8. Typology always escalates.
Simply put, “the antitype is always greater than the previous types” (41). This is evident in countless examples: Christ is a greater Son than Adam, a greater prophet than Moses, a greater priest than Aaron, a greater king than David, etc. This escalation is sometimes seen in the Old Testament, as Solomon exceeds David in glory and Elisha “out-miracles” Elijah in prophetic power. But certainly in Christ, his fulfillment transcends anyone or anything that has gone before him.
Additionally, it might be worth considering how this pattern of escalation continues into the church, when Jesus’ exalted to glory empowers his disciples to do greater works than himself (see John 14:12).
9. Typology requires and causes discontinuity.
While typology presupposes continuity between type and antitype, it also causes discontinuity. Wellum and Gentry write, “When fulfillment arrives, legitimate discontinuity between old and new in God’s unified plan is established. When the antitype arrives in history, or better, when it is inaugurated, not only are the previous types brought to their telos but the entire era introduced entails massive changes” (42).
This truth coincides with Richard Davidson’s understanding that typology is, by necessity, eschatological. And when the end of the ages have been inaugurated, as Paul says of the church in 1 Corinthians 10:11, it is because all that was hidden is now revealed (1 Corinthians 2:7), and all that was promised has been fulfilled in Christ (2 Corinthians 1:20). Thus, typology both requires and causes irreversible change in redemptive history. Accordingly, when the antitype comes the people of God can no longer (rightly) live under the old covenant, with its types and shadows. Much of the New Testament, especially Hebrews, addresses is written to address this problem.

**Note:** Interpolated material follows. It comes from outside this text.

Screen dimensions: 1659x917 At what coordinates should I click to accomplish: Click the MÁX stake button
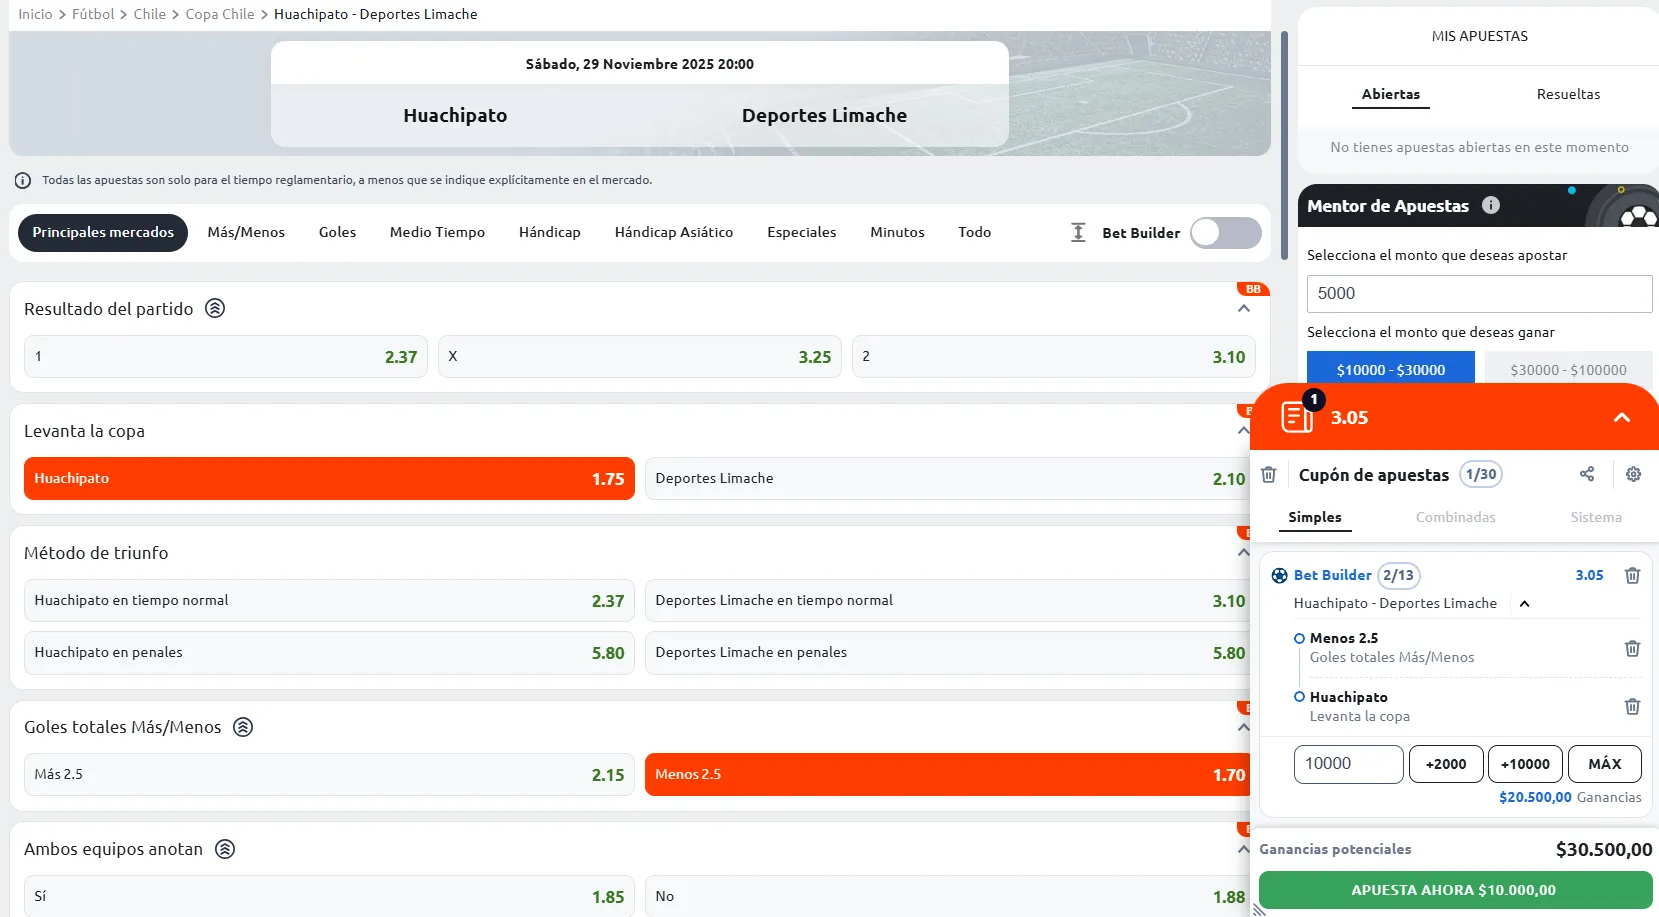pyautogui.click(x=1604, y=764)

10. Typology is covenantal.
Finally, because typology is Christ-centered, it is also covenantal. That is to say, in the New Testament Christ’s person and work are defined by the new covenant he inaugurates in his death and administers in his resurrected life. Because this new covenant was promised as the solution to the older covenants, we also find a typological nature to the covenants—or, to say it differently, like everything else in the Scripture, the covenants too are marked by progressive revelation and textual, historical typology.
Wellum and Gentry observe, “In scripture, typology and covenants are intimately related” (42). “One cannot properly think of them [the covenants] apart from wrestling with how the covenants relate to each other and how the covenants as a whole point forward to the coming of Christ and the new covenant age. In this way, all of biblical history is prophetic, not merely in terms of verbal predictions but in types/patterns associated with the covenants, which anticipate and predict the dawning of the end of the ages in the coming of Christ” (43). In short, typology fits hand-and-glove with biblical covenants, such that types work out the details of the covenants and the covenants themselves function typologically.
To be sure, more could be said about typology, but these ten axioms are a healthy starting place for understanding the contours of biblical typology. Moreover, they are foundational for the progressive covenantalism found in God’s Kingdom through God’s Covenants. More on that another day.